His amusement was increased when he saw a second figure issue from the shop—the figure of a short, stout man, he too cased in dough and flour from head to foot. The baker set off at a toddling scamper after the boy, their course marked on the cobblestones with a white trail.
In a few moments the pursuer recognised that his chase was hopeless. The boy, indeed, had turned the corner and was out of sight by the time his master had run half a dozen paces.
“The young villain!” cried the man, stopping short and shaking his fist in the direction of the vanished fugitive.
He turned back towards the shop, picking at the dough that clung to his hair and beard, spluttering and muttering curses the while.

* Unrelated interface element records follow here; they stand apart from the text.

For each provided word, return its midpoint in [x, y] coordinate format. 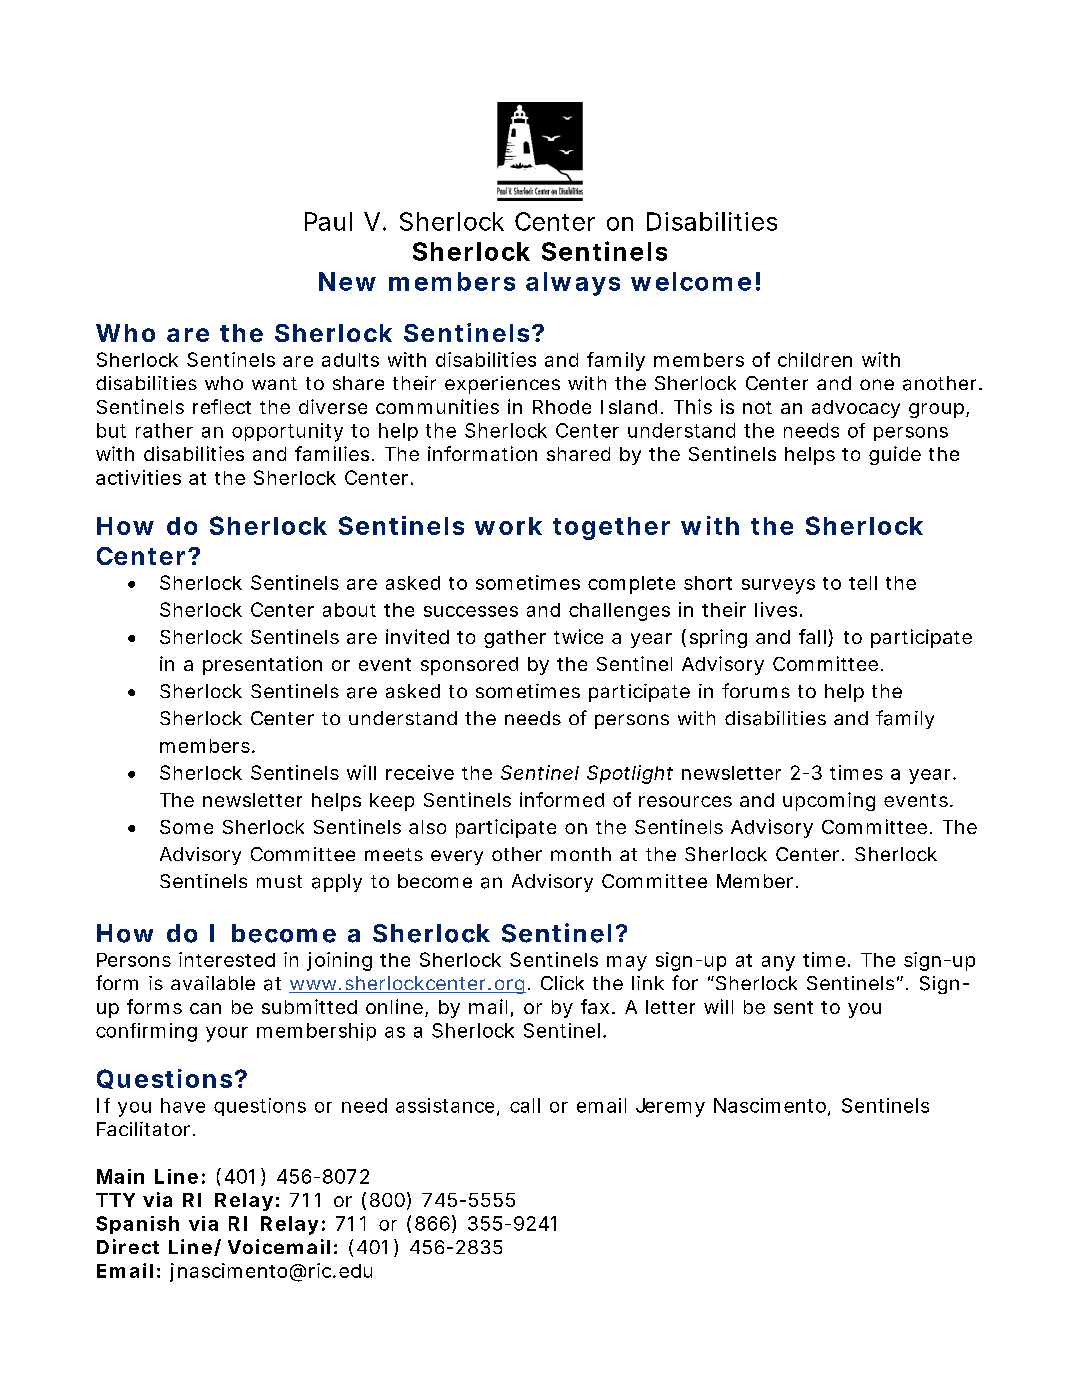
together [611, 528]
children [815, 359]
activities [138, 477]
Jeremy [670, 1107]
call [525, 1105]
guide [895, 455]
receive [420, 772]
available [213, 983]
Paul [328, 221]
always [573, 284]
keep [392, 802]
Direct [128, 1246]
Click [562, 983]
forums [756, 690]
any [778, 963]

As he was passing Martin a mass of the loosened dough fell over his eyes, and for a moment he tottered like a blind man.
Martin sprang to his side, held him steady, and helped him to rid himself of some of the dough, which hung in long clammy strips about his face, like the curls of a full-bottomed wig.

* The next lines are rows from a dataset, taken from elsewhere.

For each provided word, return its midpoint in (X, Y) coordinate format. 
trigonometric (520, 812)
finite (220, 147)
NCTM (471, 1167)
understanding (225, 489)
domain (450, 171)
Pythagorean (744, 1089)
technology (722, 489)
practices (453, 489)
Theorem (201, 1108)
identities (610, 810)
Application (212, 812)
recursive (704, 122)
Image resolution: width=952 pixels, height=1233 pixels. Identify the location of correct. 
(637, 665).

“Ugh! Ugh!” gasped the baker. “The insolent young ruffian! Thank you! Thank you! My hair is short, or—— The young viper! ’Tis a mercy none of the neighbours have seen my plight. Quick, boy; lead me. I can scarcely see my own shop door!”
Martin took him by the arm and led him the few paces to his shop. On the sign hanging above the door were the words: “Faryner, Baker to His Majesty the King.”

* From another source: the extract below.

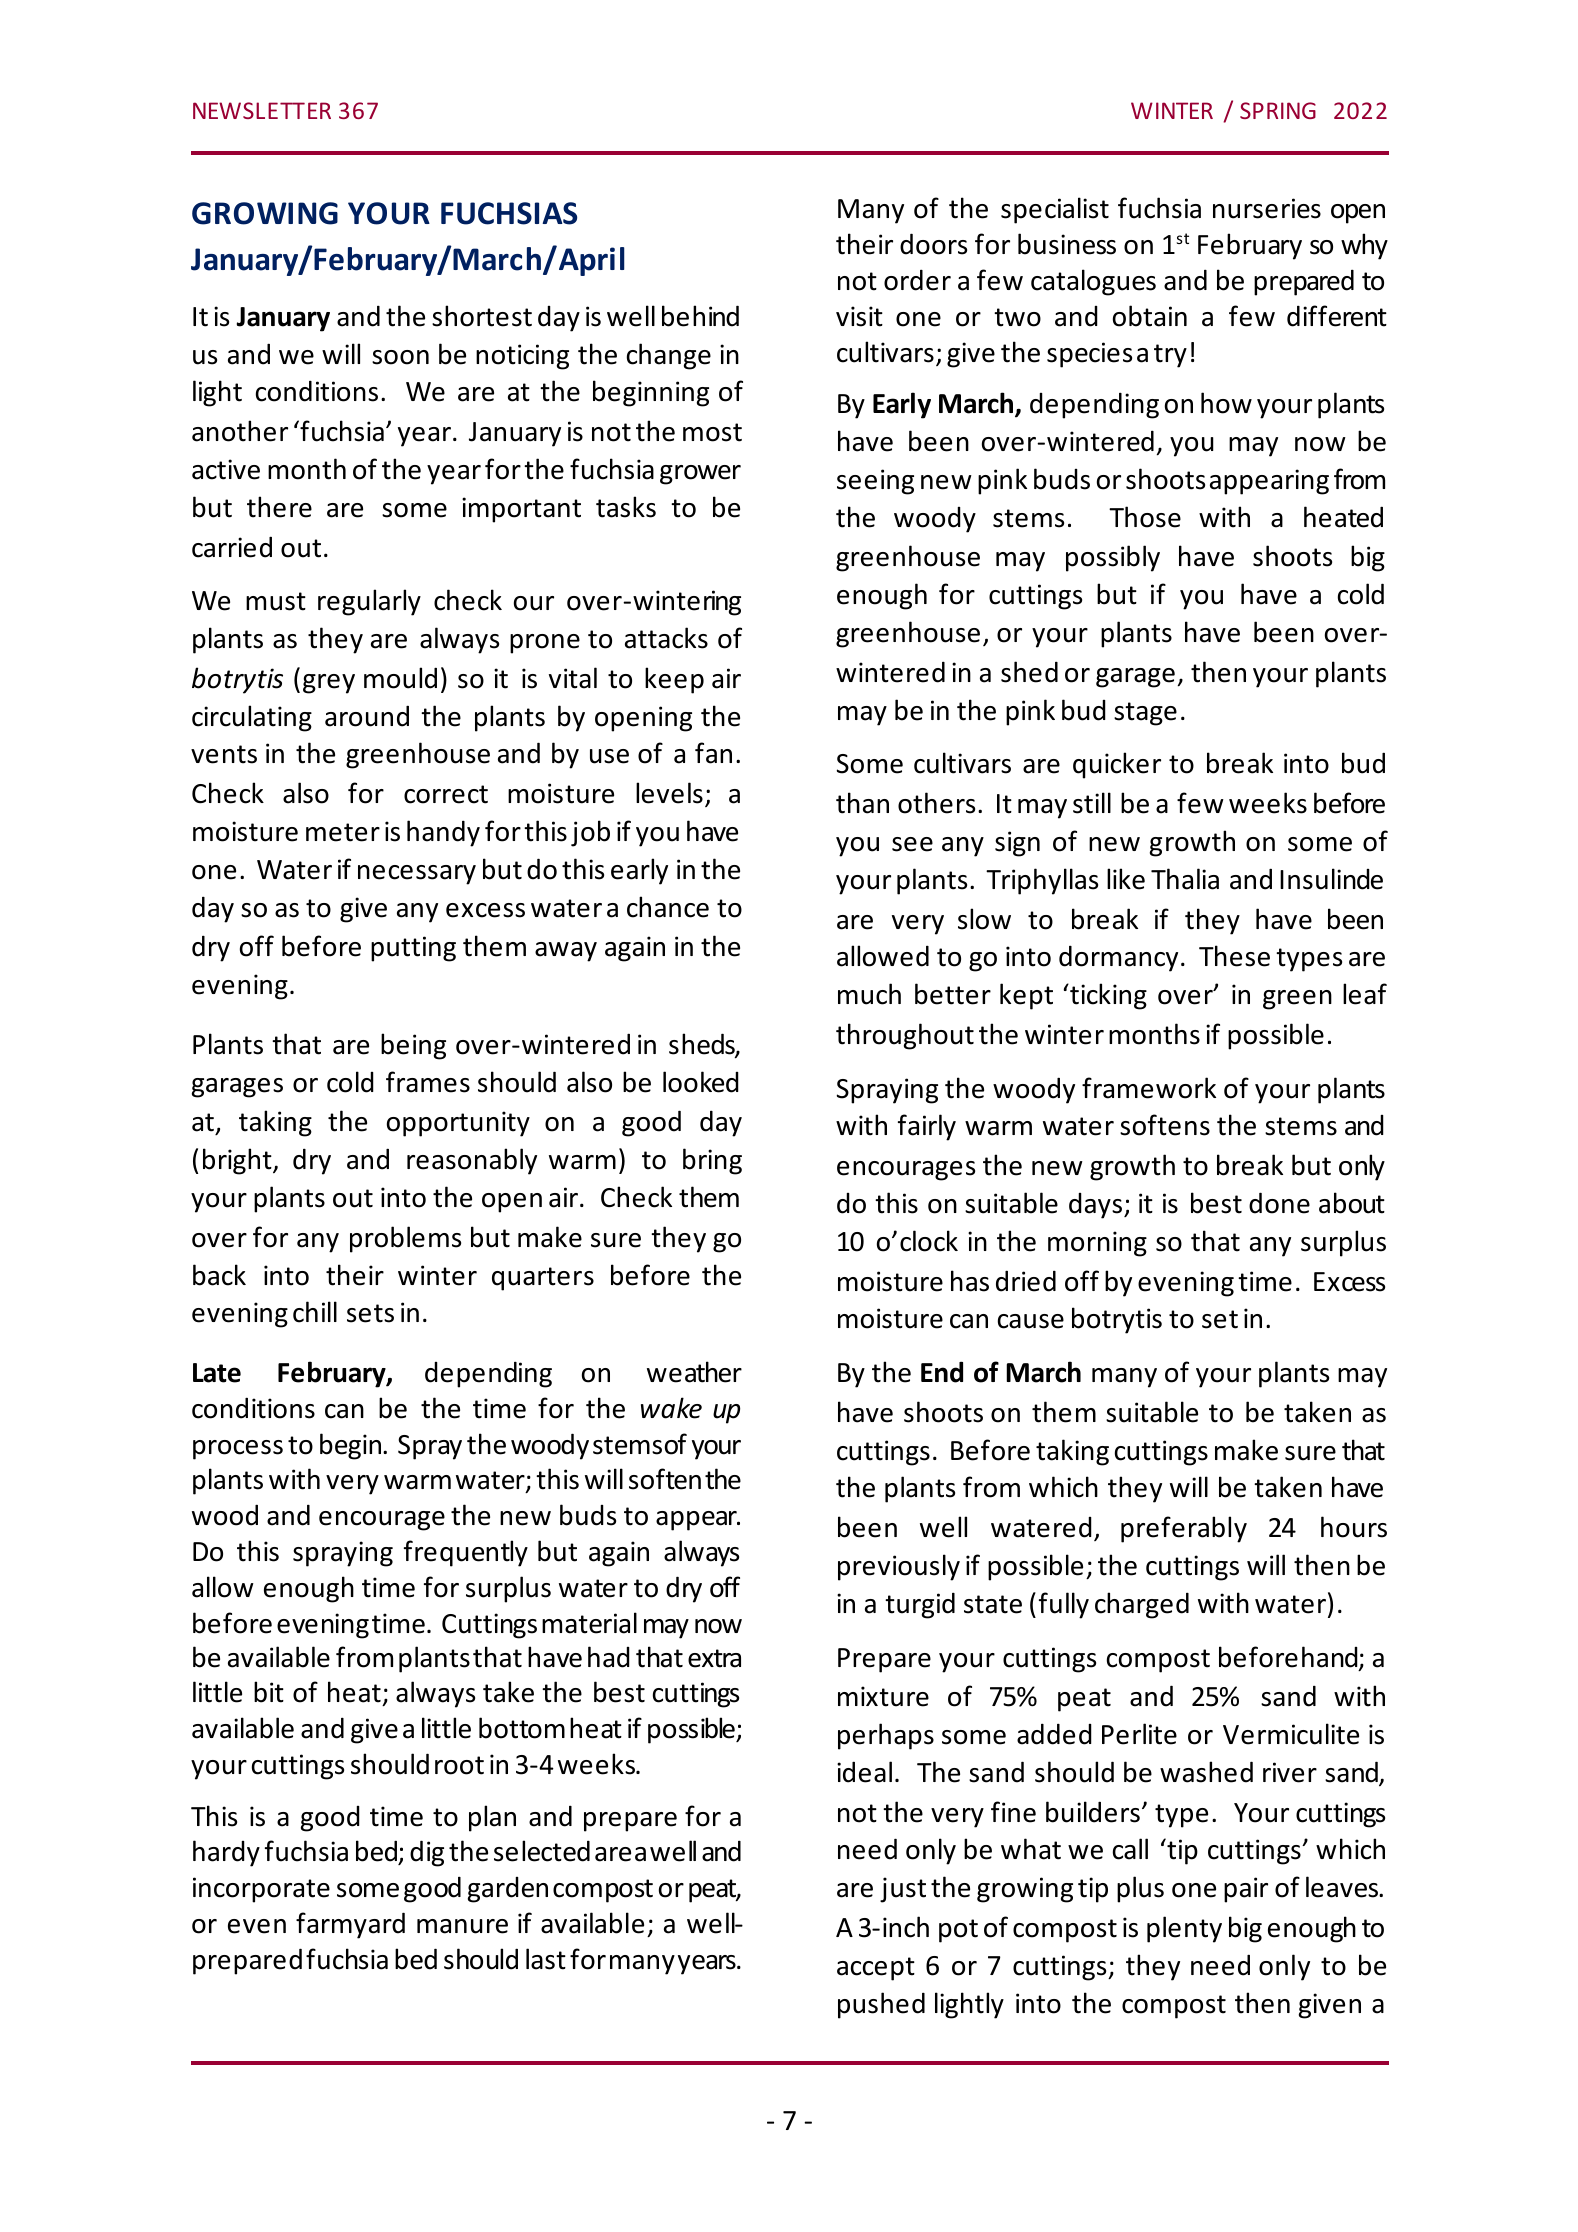  What do you see at coordinates (350, 1925) in the image?
I see `farmyard` at bounding box center [350, 1925].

Within the shop Martin stayed to give further assistance to the angry baker, who intermingled abuse of the runaway boy with explanations, half to himself, and half to Martin.
“The whelp!” he exclaimed. “He comes late, and when I tax him, is saucy, scandalously saucy. ’Twould try the patience of a saint, and I’m no saint. Must silence his chattering tongue. Up with a pan of dough; dab it on the rascal’s head.
“The impudence of the knave! What does he do but snatch up another pan and empty it over me—me, a master baker, baker to the King, contractor to the Admiralty, purveyor to half the nobility and gentry. Ay, and flings a bag of flour at me. What do you think of that? What is the world coming to?”